WHAT TO DO - Extend the page below on automated detection of spinal bone marrow oedema in axial spondyloarthritis, picking up after its last line.

Automated detection of spinal bone marrow oedema in axial spondyloarthritis: training and validation using two large phase 3 trial datasets.
Authors
Affiliations (12)
Affiliations (12)
- Visual Geometry Group, Department of Engineering Science, University of Oxford, Oxford, UK.
- Rheuma Praxis Berlin, Berlin, Germany.
- Ruhr-Universität Bochum, Bochum, Germany.
- Division of Rheumatology, University of California San Francisco, California, San Francisco, USA.
- Copenhagen Center for Arthritis Research, Center for Rheumatology and Spine Diseases, Rigshospitalet, Glostrup, Denmark.
- Department of Clinical Medicine, University of Copenhagen, Copenhagen, Denmark.
- Division of Rheumatology, Department of Medicine, University Health Network and University of Toronto, Toronto, Canada.

DATA SHOWN -
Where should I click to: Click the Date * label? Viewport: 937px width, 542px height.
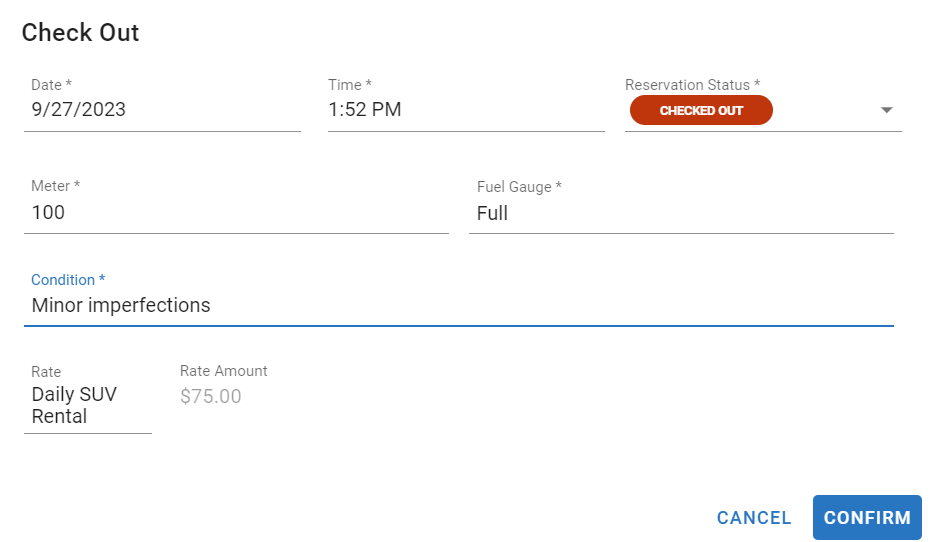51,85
---
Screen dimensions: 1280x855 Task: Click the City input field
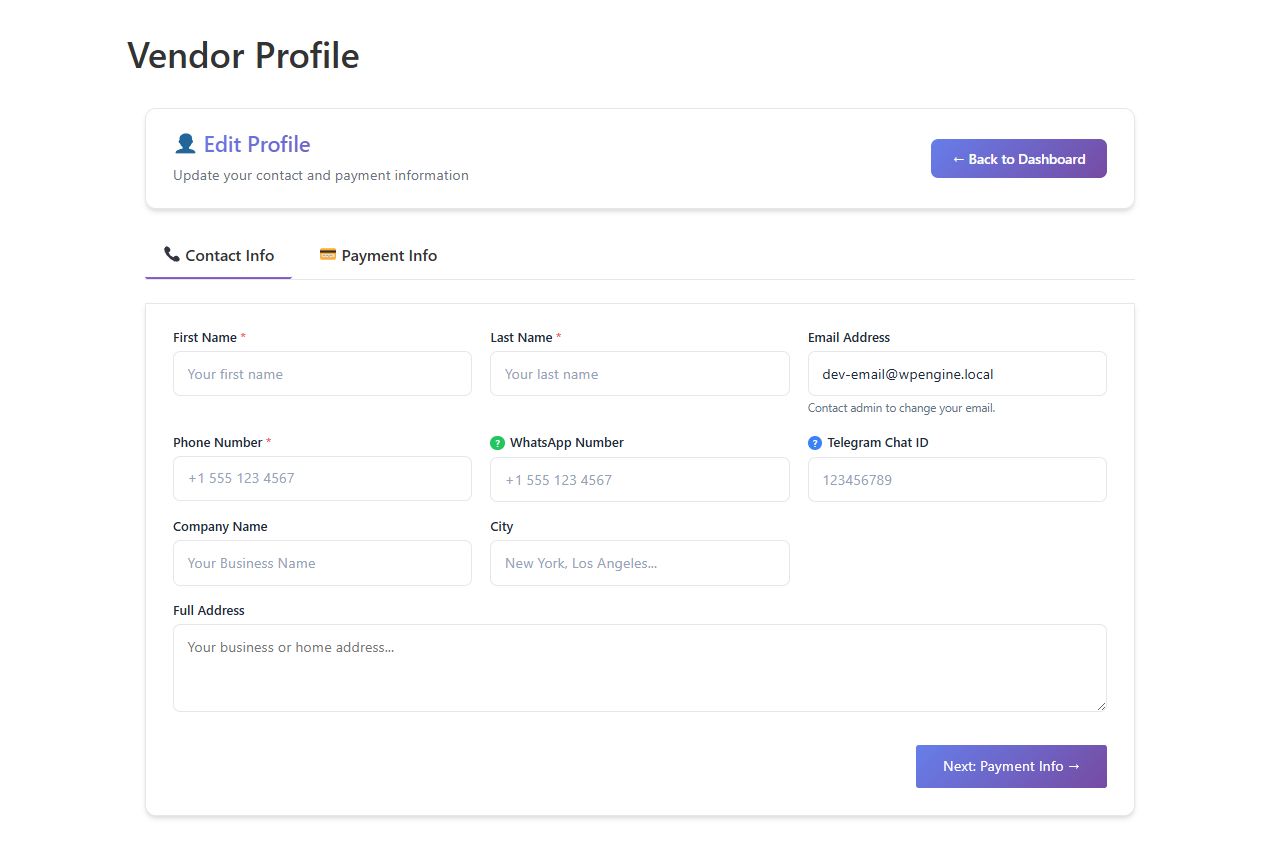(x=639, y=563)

OUTPUT FOR THIS TASK -
- Department of Gastroenterology, Infectiology and Rheumatology (including Nutrition Medicine), Charité - Universitätsmedizin Berlin, corporate member of Freie Universität Berlin and Humboldt-Universität zu Berlin, Berlin, Germany.
- Novartis Pharmaceuticals Corporation, East Hanover, USA.
- Department of Neuromuscular Diseases, UCL Queen Square Institute of Neurology, University College London, London, UK.
- National Institute for Health Research (NIHR) University College London Hospitals Biomedical Research Centre, London, UK.
- Department of Rheumatology, Northwick Park Hospital, London North West University Healthcare NHS Trust, London, UK.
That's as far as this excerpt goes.